▸ **PROBLEM TO WORK ON**
Reproduce the lines of the records below word for word, leaving out the pictures.

***** DATA SECTION *****

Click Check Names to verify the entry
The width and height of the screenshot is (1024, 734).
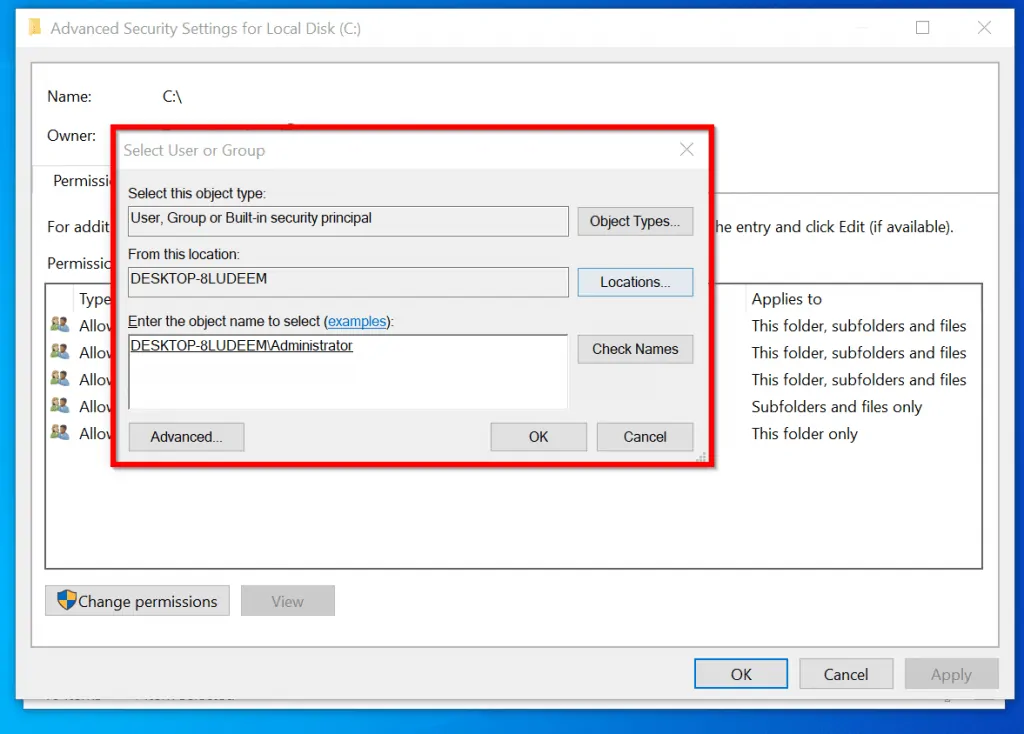coord(635,349)
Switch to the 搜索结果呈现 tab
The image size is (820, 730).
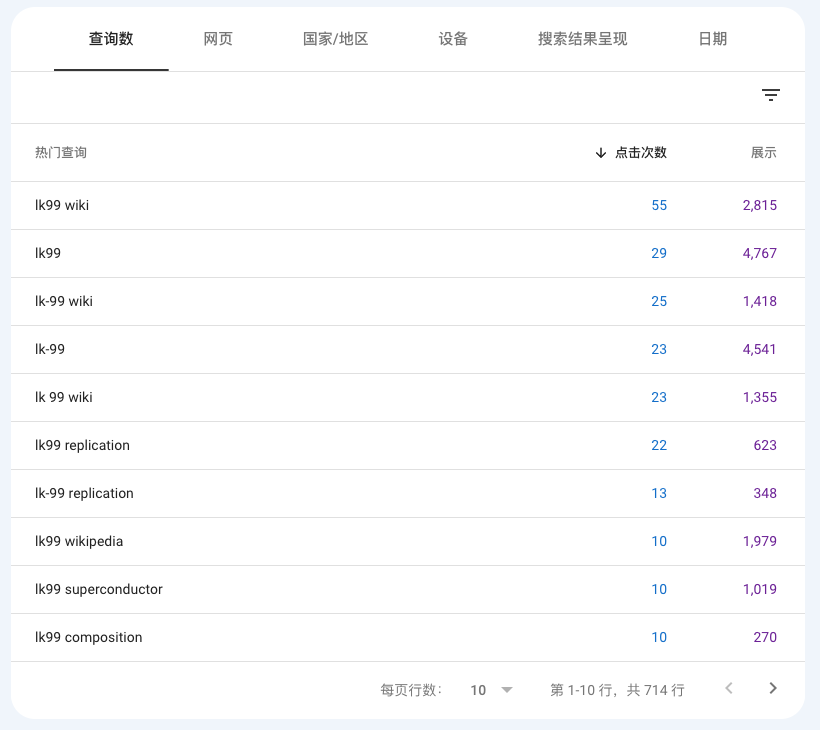pos(581,39)
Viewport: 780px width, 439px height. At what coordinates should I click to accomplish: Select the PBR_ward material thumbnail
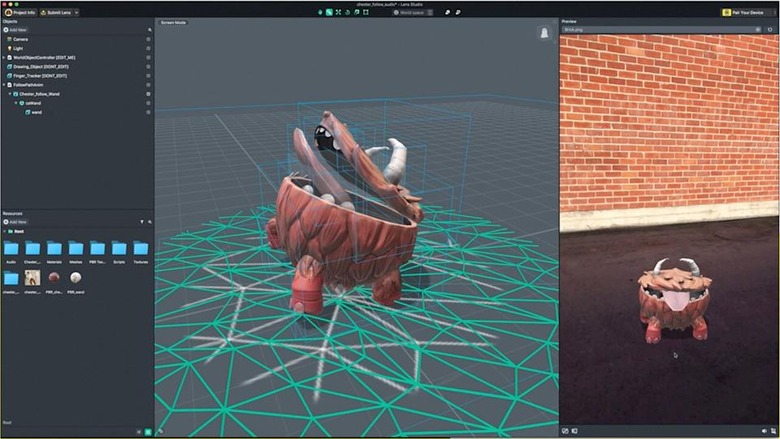[x=76, y=277]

*****

▸ **THE REPLY**
Click Check Names to verify the entry
The width and height of the screenshot is (1024, 734).
coord(635,349)
Switch to the 搜索结果呈现 tab
The image size is (820, 730).
pos(581,39)
Viewport: 780px width, 439px height. At what coordinates should I click to accomplish: Select the PBR_ward material thumbnail
[x=76, y=277]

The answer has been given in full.